Goal of the exercise: Check every line of the entries for the string "will" and return the ones that contain it.

────

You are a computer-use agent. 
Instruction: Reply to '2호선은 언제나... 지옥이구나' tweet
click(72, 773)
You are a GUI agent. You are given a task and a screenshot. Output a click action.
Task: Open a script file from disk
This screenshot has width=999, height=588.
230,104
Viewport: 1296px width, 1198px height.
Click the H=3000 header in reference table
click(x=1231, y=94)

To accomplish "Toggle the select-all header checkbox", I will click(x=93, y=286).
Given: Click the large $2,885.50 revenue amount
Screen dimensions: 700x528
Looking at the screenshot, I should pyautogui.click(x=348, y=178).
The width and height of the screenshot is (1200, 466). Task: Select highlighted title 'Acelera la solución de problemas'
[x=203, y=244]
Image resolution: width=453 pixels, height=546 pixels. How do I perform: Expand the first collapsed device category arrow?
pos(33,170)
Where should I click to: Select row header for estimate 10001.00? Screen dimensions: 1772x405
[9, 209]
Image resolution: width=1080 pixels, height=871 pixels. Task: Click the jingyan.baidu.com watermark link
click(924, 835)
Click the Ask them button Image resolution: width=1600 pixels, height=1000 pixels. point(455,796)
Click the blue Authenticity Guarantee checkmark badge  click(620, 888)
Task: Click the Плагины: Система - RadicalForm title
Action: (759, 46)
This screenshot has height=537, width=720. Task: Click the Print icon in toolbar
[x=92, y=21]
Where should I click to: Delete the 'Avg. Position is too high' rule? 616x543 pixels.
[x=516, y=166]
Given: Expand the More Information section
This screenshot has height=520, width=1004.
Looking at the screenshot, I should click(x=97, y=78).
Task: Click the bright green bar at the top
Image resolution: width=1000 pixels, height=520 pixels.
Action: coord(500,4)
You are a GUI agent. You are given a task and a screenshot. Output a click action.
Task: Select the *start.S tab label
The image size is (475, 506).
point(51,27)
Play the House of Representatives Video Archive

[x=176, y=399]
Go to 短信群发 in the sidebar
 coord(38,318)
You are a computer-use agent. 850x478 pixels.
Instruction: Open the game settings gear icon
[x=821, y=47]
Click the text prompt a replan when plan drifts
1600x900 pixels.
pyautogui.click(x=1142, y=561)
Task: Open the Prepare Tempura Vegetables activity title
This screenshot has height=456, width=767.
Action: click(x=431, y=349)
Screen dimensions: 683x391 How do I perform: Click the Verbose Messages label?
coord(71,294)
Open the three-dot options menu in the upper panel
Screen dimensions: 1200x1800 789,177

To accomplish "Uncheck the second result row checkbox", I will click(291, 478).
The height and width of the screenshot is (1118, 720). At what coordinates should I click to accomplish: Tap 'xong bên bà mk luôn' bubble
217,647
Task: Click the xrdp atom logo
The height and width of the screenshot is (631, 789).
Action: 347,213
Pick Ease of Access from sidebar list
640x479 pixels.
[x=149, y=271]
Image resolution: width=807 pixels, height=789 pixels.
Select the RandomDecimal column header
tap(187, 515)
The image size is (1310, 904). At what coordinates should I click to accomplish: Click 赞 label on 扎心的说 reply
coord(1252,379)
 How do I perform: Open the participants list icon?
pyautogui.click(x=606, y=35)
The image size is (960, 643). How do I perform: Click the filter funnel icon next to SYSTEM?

────

Exercise output:
To accomplish "Toggle the select-all header checkbox", I will click(x=93, y=286).
To accomplish "Uncheck the second result row checkbox", I will click(291, 478).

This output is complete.